- EXTRACTED RECORDS:

★ ★ ★

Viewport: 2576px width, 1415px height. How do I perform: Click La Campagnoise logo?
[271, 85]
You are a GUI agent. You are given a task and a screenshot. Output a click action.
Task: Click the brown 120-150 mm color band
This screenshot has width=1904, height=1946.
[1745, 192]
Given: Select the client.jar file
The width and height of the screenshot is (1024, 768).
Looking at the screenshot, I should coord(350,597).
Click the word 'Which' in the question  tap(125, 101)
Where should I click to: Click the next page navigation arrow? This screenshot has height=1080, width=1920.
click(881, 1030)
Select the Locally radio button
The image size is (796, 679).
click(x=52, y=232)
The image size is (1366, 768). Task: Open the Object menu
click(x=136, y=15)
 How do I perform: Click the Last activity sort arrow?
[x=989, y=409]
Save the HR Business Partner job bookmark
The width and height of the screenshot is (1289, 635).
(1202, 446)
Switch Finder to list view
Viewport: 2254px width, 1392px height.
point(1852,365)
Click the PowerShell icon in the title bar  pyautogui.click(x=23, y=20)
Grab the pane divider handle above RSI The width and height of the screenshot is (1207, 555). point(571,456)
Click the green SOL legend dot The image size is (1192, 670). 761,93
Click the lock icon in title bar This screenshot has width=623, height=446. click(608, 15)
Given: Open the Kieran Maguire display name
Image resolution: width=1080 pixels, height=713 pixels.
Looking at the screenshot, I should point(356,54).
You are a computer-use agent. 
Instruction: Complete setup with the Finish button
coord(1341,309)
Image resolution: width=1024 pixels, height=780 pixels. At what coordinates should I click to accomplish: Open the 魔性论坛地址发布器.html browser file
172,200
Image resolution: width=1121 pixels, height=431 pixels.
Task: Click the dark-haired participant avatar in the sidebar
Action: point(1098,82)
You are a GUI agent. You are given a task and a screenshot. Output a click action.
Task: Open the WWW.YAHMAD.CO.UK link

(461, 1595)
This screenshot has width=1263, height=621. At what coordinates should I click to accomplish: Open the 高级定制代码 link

★ ★ ★

- SET EXERCISE: Please pull out every line of the material above that contains the string "width".

- THE SOLUTION:
Viewport: 2576px width, 1415px height. How do I perform: Click La Campagnoise logo?
This screenshot has width=1904, height=1946.
The width and height of the screenshot is (1024, 768).
Where should I click to: Click the next page navigation arrow? This screenshot has height=1080, width=1920.
The width and height of the screenshot is (1289, 635).
Viewport: 2254px width, 1392px height.
Grab the pane divider handle above RSI The width and height of the screenshot is (1207, 555). point(571,456)
Click the lock icon in title bar This screenshot has width=623, height=446. click(608, 15)
Image resolution: width=1080 pixels, height=713 pixels.
Image resolution: width=1024 pixels, height=780 pixels. At what coordinates should I click to accomplish: Open the 魔性论坛地址发布器.html browser file
Image resolution: width=1121 pixels, height=431 pixels.
This screenshot has width=1263, height=621. At what coordinates should I click to accomplish: Open the 高级定制代码 link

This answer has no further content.